(Stored data entries)
★ ★ ★ ★

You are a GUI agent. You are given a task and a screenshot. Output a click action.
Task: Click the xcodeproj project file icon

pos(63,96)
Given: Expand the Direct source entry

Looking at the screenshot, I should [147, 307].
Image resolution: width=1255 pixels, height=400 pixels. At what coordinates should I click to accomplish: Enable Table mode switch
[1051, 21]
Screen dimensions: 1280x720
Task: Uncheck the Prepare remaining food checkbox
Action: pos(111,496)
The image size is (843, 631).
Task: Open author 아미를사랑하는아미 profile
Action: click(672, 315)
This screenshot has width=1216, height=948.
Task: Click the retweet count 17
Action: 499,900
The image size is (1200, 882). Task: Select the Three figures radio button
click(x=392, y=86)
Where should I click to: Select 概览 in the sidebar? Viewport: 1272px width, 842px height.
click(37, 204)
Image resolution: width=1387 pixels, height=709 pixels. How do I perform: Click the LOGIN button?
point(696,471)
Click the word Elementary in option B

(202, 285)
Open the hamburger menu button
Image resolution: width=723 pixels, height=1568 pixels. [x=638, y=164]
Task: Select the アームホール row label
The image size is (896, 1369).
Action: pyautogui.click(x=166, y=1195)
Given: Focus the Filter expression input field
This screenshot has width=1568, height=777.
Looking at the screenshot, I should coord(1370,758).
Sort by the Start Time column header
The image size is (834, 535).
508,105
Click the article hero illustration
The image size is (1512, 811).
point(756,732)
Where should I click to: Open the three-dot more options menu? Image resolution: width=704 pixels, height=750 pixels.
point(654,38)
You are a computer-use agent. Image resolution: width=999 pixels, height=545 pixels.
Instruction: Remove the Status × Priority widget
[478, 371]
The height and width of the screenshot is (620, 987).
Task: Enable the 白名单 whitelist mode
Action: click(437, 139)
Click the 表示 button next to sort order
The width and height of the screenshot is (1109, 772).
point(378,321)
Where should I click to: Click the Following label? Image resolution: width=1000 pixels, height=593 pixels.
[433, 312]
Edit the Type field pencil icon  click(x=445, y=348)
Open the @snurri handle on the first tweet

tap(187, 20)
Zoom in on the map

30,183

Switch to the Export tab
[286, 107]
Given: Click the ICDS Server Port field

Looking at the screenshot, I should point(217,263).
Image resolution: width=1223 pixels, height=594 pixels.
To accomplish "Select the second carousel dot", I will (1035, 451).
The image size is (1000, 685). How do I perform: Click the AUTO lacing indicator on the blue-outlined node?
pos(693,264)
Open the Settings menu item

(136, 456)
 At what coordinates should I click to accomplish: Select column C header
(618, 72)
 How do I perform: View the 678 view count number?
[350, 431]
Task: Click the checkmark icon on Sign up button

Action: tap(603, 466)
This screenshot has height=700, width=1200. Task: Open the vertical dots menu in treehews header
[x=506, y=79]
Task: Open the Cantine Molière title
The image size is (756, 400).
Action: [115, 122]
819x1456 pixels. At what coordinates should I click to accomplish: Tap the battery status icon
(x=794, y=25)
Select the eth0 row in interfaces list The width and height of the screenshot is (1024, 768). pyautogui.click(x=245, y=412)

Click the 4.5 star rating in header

★ ★ ★ ★

→ What is needed
Exactly the lines above from the one with "Sort by the Start Time column header" to the one with "Edit the Type", both included, are to be quoted; leave the rest out.

→ Answer space
Sort by the Start Time column header
The image size is (834, 535).
508,105
Click the article hero illustration
The image size is (1512, 811).
point(756,732)
Where should I click to: Open the three-dot more options menu? Image resolution: width=704 pixels, height=750 pixels.
point(654,38)
You are a computer-use agent. Image resolution: width=999 pixels, height=545 pixels.
Instruction: Remove the Status × Priority widget
[478, 371]
The height and width of the screenshot is (620, 987).
Task: Enable the 白名单 whitelist mode
Action: click(437, 139)
Click the 表示 button next to sort order
The width and height of the screenshot is (1109, 772).
point(378,321)
Where should I click to: Click the Following label? Image resolution: width=1000 pixels, height=593 pixels.
[433, 312]
Edit the Type field pencil icon  click(x=445, y=348)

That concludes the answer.